No. 268
The Embassy of the United States to the Soviet Ministry for Foreign Affairs 1
US Government, in its customary close consultation with Governments of UK and France, has carefully studied the Soviet Government’s notes of August 4 and 15, 1953,2 which were in reply to proposals presented on July 15 by three Western powers.3 Government of German Federal Republic and the German authorities in Berlin have also been consulted.
US Government has no intention once again to refute Soviet Government’s criticisms of policy followed by three powers, nor of thus prolonging a sterile discussion which can only be harmful to the cause of peace.
US Government therefore fully reserves its position in regard to the various allegations in Soviet notes of August 4 and 15, and will confine its comments to the problems of an urgent nature which arise in connection with meeting of Foreign Ministers proposed in its note of July 15.
Real progress toward peace and toward a lessening of international tension would be achieved were it possible to find an early solution of some of existing problems concerning Germany and to conclude the Austrian state treaty. It therefore appears desirable that meeting of Foreign Ministers should devote itself to these problems; whereas to inject into the discussion a series of other complex questions, as proposed by Soviet Government, could only delay and prejudice success of talks. A solution of the German and Austrian problems could be expected to pave way for fruitful discussion of other major questions. US Government also wishes to point out that the study of some of these other questions has already been entrusted to such international organizations as the United Nations or to international bodies such as political conference on Korea where Chinese People’s Republic will be represented. Latter’s participation in proposed meeting of Foreign Ministers of four powers could not therefore be justified.

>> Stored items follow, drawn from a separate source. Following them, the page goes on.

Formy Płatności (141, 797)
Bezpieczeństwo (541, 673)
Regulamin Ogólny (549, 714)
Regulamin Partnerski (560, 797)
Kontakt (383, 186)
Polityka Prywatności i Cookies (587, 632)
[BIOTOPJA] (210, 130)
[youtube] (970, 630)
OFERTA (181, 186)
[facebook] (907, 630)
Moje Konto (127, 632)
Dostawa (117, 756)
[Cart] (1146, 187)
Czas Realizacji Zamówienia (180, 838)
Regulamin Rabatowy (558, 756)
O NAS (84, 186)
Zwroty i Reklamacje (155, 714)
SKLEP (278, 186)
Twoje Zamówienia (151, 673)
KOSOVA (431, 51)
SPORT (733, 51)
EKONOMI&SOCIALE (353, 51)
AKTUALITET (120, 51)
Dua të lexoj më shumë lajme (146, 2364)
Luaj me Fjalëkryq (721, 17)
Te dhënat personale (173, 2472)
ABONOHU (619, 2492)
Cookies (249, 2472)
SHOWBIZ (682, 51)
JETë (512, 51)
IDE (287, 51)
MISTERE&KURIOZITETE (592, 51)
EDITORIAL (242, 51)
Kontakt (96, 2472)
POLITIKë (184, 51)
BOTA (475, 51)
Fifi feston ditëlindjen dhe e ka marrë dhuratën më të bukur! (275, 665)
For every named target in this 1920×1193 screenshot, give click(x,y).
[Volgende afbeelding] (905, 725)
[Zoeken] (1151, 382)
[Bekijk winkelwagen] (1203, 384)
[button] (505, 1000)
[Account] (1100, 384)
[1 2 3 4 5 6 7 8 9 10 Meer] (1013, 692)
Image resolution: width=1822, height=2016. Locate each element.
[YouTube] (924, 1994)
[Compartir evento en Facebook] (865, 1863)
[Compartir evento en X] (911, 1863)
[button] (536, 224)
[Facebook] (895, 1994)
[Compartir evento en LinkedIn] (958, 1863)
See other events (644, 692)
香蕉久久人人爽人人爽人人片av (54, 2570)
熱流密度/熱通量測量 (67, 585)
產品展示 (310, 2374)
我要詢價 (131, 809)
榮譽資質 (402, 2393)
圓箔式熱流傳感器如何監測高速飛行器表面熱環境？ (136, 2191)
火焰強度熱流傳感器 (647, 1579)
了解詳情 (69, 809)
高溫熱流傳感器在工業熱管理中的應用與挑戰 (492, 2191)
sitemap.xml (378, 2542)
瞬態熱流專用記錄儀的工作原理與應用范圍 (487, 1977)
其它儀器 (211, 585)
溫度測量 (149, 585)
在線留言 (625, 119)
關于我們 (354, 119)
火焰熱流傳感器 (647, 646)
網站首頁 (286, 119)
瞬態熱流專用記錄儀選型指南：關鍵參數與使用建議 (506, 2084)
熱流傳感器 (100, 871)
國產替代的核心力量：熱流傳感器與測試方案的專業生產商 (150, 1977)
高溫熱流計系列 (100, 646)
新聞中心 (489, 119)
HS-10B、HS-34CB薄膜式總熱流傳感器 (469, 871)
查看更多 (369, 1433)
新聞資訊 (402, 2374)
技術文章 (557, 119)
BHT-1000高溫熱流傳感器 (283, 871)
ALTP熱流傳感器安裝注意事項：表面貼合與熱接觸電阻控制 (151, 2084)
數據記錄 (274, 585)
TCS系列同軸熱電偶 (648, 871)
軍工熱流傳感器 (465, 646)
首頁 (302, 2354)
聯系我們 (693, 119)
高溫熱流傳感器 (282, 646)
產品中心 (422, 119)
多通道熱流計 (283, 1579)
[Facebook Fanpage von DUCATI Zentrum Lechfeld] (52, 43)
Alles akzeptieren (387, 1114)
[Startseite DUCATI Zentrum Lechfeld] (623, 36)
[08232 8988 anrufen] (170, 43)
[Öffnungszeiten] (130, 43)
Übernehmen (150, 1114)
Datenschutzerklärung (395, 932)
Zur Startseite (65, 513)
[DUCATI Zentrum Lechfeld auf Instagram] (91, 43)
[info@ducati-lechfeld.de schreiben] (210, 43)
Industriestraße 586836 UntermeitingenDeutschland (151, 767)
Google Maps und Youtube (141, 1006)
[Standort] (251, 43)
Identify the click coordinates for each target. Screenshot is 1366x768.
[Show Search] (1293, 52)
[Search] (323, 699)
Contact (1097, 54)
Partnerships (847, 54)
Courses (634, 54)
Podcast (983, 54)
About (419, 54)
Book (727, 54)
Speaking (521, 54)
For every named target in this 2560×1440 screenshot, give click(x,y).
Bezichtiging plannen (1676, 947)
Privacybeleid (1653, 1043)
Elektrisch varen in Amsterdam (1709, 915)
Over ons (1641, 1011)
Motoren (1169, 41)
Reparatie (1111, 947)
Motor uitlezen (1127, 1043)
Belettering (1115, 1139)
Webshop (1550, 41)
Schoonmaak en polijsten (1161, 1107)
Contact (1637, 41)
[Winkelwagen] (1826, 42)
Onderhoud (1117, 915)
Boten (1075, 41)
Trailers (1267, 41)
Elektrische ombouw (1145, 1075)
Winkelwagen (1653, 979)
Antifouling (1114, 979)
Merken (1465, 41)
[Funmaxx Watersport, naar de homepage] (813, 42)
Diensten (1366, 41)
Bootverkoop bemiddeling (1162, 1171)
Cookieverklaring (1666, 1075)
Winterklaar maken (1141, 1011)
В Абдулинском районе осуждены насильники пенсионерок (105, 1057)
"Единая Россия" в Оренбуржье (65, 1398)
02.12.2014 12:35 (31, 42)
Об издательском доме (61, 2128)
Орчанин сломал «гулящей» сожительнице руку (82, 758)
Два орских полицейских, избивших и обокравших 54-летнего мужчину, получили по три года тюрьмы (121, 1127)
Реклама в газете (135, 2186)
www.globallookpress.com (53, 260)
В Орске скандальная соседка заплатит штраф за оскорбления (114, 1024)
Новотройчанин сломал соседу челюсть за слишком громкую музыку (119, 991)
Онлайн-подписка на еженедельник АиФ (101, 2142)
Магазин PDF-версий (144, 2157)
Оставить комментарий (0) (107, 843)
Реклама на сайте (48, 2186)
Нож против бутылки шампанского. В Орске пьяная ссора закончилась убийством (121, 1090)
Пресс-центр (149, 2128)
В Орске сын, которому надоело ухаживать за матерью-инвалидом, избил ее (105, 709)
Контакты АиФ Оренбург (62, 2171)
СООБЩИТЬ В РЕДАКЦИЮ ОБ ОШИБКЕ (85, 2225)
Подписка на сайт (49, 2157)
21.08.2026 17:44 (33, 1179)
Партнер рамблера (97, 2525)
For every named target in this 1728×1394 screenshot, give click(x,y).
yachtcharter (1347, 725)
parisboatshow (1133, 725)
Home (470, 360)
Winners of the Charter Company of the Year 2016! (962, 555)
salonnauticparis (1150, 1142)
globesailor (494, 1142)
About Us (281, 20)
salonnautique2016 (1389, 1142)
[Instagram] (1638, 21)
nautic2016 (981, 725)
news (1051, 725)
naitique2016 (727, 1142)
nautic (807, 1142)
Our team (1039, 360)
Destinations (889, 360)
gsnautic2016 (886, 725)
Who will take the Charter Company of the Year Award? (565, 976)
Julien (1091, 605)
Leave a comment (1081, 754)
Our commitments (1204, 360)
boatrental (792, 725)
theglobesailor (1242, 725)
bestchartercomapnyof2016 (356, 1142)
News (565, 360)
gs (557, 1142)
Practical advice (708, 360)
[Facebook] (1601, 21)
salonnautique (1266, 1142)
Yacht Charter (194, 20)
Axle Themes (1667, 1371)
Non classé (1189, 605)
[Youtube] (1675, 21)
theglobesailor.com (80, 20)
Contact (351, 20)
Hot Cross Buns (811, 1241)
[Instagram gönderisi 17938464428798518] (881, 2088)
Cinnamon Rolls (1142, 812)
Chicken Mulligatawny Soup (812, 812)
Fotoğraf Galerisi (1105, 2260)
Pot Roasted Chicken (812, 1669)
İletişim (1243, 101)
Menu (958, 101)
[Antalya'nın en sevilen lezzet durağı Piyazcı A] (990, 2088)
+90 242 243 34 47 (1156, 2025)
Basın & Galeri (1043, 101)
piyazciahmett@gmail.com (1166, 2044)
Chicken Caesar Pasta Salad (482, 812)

Soviet Government has suggested a procedure for dealing with German problem which appears complicated, and work on such a basis could, at best, only be long drawn out. Soviet Government’s note of August 15 envisages, in effect, a series of devices which could result in postponing to some indeterminate date the holding of free elections in Federal Republic, in East Zone of Germany, and in Berlin. An all-German Government which is not based on will of people as expressed in free elections would not be qualified to take decisions affecting the future of United Germany. Problem of free elections is thus key to any all-German settlement. US Government therefore considers that meeting of Foreign Ministers should devote itself to German problem, the solution of which is an essential part of a world settlement, and concentrate in first instance on question of free elections and the status of the future German Government.
Furthermore, it must be pointed out that when US Government proposed, in its note of July 15, that problem of free elections be considered first, it did not make any prior condition that an investigating commission be established. It seems, therefore, that on [Page 632] this point Soviet Government has misinterpreted terms of this note.
US Government has never considered that re-establishment of freedom and independence of Austria, which by terms of Moscow declaration of November 1943 must be considered as a liberated country, should be dependent upon progress toward a solution of German problem. It considers that these two problems are quite distinct. In its view nothing should now prevent the conclusion of an Austrian treaty. It therefore regrets failure of Soviet Government to accept its proposal that Austrian treaty deputies should meet on August 31.4 It nevertheless remains hope of US Government that Foreign Ministers will be able to agree on the Austrian state treaty when they themselves meet.
US Government is convinced that progress is more likely to be made by discussion of these problems than by a further exchange of notes. Consequently, it renews its invitation to Soviet Government to participate in a meeting of the four Foreign Ministers which could take place on October 15 at Lugano. It understands that this would be agreeable to Swiss Government.
  1. Transmitted from Paris on Sept. 1 in telegram 844 in response to a request for a clean text of the note. The note was delivered to the Foreign Ministry at 1 p.m. Moscow time on Sept. 2.
  2. Documents 259 and 264.
  3. Document 257.
  4. In a note dated Aug. 17, the United States had suggested a meeting of the Austrian Treaty Deputies to be held in London on Aug. 31; see Document 882.